Physically, there are bigger buildings, wide-open spaces, plentiful food, and larger-than-average hats and boots. In terms of area and population, Texas is the second-largest state in the United States, right after Alaska.

It doesn’t skimp on natural resources and wildlife, either. From glamorous, aerobatic hummingbirds to fierce falcons patrolling fields and forests, Texas is among the most bird-diverse states in the nation with 660 species.

Here are 25 of the best native birds to see on your next bird-watching trip!

Red Birds in Texas

Northern Cardinal

Northern Cardinal
  • Scientific Name: Cardinalis cardinalis
  • Length: 8.3 to 9.1 in.
  • Weight: 1.5 to 1.7 oz.
  • Wingspan: 8.9 to 12.2 in.

Northern cardinals, with their bright red bodies and cone-shaped reddish bills, are year-round residents across the eastern two-thirds of Texas. They’re fairly large and long-tailed, often sitting on high trees with hunched-over postures.

Male cardinals are among the most aggressive cardinals in the state, known to vigorously defend their territories from other wild birds. They’re so aggressive that they’d even attack their own reflections and small red objects they mistake for other males.

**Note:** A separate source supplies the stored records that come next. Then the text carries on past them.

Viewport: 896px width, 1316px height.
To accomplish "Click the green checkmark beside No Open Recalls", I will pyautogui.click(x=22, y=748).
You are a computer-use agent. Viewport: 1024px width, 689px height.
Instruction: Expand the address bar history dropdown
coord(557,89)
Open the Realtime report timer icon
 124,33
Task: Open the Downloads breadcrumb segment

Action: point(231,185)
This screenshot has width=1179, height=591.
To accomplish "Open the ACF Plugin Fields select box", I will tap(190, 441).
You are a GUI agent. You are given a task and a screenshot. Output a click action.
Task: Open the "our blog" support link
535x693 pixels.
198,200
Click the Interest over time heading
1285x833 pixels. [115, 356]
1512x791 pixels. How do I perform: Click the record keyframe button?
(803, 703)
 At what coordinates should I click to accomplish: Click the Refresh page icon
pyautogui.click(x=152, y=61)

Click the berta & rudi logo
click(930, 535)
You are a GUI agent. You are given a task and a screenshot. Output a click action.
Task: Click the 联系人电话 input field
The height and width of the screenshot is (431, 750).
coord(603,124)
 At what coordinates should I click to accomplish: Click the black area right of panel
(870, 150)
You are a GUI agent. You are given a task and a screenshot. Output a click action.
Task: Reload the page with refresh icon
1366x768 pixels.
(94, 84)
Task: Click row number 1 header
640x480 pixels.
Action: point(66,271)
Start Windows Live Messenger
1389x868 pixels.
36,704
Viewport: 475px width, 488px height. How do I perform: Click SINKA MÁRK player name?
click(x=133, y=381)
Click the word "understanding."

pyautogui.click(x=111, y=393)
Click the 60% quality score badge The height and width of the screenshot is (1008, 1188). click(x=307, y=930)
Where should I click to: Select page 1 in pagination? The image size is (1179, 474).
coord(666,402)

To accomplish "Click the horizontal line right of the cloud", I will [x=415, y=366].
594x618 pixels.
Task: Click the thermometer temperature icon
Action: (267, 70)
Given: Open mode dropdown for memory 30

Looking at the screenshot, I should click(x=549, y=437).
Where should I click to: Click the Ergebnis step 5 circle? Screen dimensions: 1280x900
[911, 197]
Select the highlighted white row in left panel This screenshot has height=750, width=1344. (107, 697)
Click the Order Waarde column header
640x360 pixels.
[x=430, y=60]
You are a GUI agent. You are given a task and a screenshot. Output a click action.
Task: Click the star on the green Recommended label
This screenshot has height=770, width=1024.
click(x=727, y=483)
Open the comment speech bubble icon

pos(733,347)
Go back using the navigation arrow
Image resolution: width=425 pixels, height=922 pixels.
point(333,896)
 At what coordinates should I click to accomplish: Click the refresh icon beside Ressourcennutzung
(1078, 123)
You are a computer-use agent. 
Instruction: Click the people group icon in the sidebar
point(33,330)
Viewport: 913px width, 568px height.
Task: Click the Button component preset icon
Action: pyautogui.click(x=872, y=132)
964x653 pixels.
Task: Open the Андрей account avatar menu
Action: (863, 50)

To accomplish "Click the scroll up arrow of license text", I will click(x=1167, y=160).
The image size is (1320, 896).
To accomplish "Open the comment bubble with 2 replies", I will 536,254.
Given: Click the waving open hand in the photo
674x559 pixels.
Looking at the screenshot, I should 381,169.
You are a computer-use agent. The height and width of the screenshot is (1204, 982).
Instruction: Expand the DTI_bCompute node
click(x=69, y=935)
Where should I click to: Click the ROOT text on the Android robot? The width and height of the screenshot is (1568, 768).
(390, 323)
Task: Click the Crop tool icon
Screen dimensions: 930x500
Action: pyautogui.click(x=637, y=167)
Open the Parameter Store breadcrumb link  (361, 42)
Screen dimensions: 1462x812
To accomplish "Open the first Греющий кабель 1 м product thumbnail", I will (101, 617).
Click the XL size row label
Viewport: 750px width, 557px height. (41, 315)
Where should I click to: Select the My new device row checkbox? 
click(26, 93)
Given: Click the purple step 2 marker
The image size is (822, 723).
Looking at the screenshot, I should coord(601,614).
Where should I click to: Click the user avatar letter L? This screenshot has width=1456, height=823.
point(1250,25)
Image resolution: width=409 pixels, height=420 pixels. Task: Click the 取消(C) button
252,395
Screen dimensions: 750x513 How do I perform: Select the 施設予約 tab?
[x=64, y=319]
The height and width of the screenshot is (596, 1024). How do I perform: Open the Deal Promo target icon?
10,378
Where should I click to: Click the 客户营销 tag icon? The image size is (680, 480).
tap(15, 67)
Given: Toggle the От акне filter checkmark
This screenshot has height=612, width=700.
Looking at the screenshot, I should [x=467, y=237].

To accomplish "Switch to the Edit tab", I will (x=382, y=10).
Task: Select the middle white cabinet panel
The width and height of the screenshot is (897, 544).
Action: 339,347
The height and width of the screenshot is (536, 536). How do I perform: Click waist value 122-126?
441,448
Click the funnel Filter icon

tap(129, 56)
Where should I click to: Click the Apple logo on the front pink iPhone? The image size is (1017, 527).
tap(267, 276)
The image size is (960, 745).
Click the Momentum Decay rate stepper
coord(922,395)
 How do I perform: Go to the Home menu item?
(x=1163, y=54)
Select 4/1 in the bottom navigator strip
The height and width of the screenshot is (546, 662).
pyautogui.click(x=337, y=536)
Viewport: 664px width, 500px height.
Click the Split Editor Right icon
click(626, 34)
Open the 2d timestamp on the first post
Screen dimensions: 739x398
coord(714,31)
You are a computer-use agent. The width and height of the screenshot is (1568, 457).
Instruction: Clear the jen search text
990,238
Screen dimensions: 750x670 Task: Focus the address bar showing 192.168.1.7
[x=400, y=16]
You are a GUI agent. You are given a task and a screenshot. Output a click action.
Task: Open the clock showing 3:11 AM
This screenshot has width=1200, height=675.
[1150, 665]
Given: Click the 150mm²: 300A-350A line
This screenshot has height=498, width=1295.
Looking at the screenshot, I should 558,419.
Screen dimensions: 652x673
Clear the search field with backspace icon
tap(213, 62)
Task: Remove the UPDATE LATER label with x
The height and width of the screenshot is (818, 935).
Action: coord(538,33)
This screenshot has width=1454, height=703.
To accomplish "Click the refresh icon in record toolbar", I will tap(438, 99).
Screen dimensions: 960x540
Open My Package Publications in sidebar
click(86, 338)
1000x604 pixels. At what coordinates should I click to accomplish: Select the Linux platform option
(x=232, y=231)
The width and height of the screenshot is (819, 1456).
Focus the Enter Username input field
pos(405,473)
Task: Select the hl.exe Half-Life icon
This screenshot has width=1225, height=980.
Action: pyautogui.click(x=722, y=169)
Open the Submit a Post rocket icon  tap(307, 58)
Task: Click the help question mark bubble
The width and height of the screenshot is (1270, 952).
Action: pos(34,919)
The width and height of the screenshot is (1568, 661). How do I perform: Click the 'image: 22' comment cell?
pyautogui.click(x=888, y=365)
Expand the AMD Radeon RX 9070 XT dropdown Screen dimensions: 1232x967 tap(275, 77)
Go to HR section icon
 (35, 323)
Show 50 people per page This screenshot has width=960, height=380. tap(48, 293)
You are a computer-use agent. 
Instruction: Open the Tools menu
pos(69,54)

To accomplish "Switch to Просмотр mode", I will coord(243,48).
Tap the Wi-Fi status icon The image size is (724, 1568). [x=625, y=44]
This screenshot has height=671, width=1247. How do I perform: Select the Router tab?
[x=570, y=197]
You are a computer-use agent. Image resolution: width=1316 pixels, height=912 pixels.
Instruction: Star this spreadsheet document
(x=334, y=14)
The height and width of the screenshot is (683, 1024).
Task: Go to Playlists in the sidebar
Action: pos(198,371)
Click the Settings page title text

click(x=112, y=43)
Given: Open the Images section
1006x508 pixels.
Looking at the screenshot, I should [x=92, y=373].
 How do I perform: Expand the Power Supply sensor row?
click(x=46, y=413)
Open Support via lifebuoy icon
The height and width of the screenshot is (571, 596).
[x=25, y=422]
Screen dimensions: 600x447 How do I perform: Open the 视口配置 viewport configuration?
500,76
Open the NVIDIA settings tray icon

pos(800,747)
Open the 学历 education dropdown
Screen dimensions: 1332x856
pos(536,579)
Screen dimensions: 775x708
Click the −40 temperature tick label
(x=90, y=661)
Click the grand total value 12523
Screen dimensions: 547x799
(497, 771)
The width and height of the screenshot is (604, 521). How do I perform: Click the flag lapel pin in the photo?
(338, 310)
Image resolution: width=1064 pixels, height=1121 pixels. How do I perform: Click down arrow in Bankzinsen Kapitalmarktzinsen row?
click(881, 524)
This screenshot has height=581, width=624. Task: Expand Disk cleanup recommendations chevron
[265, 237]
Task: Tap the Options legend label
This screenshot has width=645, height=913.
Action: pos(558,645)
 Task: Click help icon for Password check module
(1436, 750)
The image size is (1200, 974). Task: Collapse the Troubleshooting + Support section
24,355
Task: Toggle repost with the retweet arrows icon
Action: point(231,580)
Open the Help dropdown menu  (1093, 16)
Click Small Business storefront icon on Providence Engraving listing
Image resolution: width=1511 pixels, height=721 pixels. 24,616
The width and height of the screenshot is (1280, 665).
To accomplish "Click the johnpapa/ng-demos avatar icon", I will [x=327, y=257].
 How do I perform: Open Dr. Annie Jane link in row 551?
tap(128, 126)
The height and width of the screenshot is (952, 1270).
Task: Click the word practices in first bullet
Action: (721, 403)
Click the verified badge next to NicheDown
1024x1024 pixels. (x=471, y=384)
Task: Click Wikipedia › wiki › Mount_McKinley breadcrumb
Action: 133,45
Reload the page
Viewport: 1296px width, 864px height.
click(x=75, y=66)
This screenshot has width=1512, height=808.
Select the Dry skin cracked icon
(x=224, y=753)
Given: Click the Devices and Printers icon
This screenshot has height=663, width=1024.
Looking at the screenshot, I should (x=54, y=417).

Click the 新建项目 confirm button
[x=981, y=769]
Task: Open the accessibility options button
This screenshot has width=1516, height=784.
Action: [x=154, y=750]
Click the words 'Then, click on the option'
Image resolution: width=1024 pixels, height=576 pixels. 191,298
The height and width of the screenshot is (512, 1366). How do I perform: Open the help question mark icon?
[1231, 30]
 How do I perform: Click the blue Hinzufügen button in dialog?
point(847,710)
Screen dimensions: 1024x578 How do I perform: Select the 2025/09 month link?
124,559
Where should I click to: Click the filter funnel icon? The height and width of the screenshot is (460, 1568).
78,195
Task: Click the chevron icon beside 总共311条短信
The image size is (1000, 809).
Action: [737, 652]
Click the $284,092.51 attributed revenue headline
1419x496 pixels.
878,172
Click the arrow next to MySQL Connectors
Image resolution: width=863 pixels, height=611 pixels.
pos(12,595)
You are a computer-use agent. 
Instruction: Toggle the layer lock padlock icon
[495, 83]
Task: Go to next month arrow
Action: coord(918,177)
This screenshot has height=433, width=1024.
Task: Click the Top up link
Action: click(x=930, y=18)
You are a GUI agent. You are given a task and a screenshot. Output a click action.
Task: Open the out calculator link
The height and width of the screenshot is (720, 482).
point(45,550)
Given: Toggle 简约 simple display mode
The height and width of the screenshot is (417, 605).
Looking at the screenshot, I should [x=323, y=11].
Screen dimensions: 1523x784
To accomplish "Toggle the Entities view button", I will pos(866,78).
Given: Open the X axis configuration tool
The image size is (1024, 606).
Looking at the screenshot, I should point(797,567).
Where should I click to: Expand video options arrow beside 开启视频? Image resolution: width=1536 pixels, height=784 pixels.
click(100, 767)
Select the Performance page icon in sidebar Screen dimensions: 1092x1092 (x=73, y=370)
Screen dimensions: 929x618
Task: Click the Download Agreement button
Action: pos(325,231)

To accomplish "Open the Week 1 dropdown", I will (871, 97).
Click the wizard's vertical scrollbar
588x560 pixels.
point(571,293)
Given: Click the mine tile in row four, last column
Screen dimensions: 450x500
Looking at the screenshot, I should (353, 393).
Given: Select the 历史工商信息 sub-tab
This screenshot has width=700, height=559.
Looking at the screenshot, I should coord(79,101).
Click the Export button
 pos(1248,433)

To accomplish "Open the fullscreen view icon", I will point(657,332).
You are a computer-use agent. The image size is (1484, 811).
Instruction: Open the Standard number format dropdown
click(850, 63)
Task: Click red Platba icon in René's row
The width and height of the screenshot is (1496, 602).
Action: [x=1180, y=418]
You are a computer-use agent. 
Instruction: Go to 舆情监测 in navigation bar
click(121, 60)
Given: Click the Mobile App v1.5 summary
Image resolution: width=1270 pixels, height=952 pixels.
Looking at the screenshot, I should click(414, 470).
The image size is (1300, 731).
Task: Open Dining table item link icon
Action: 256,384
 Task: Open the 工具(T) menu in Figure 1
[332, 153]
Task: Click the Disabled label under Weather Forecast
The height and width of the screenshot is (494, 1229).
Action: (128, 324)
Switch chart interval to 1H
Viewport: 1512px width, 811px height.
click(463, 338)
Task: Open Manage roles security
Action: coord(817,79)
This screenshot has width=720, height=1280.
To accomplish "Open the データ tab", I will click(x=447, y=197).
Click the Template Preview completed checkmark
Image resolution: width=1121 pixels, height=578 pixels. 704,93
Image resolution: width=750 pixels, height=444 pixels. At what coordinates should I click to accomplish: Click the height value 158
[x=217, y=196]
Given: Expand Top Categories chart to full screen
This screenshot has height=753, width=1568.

These fully red birds are widespread and abundant, often seen in shrubby forest edges, parks, woodlots, and backyards.

Common Redpoll

Common Redpoll
  • Scientific Name: Acanthis flammea
  • Length: 4.5 to 5.5 in.
  • Weight: 0.42 to 0.56 oz.
  • Wingspan: 7.5 to 8.7 in.

Plump and petite but spectacular and fierce, Common redpolls are active foragers that often travel in big flocks. They’re rare winter visitors of Texas, which makes them a sight to see when randomly spotted in open conifer forests and weedy fields.

Common redpolls are characterized by their streaked red above and pinking red below. Their tails are short with singular notches at the tip.

Along with vegetables, these tiny songbirds actively feed on seeds found in trees and weeds. In summer, they occasionally eat insects.

White-Winged Crossbill

White-Winged Crossbill
  • Scientific Name: Loxia leucoptera
  • Length: 5.9 to 6.7 in.
  • Weight: 0.8 to 0.9 oz.
  • Wingspan: 10.2 to 11.0 in.

White-winged crossbills are small passerine birds with pinkish-red bodies, black wings, and heavily crossed beaks. They remain in flocks year-round in Texas, even during nesting season.

These active and popular birds are rarely found away from conifer forests, preferring boreal forests like tamarack, hemlock, and spruce.

White-winged crossbills mainly feed on spruce seeds, prying open spruce cones with their peculiar crossed bills. They also favor weed seeds, berries, buds, and the occasional insect.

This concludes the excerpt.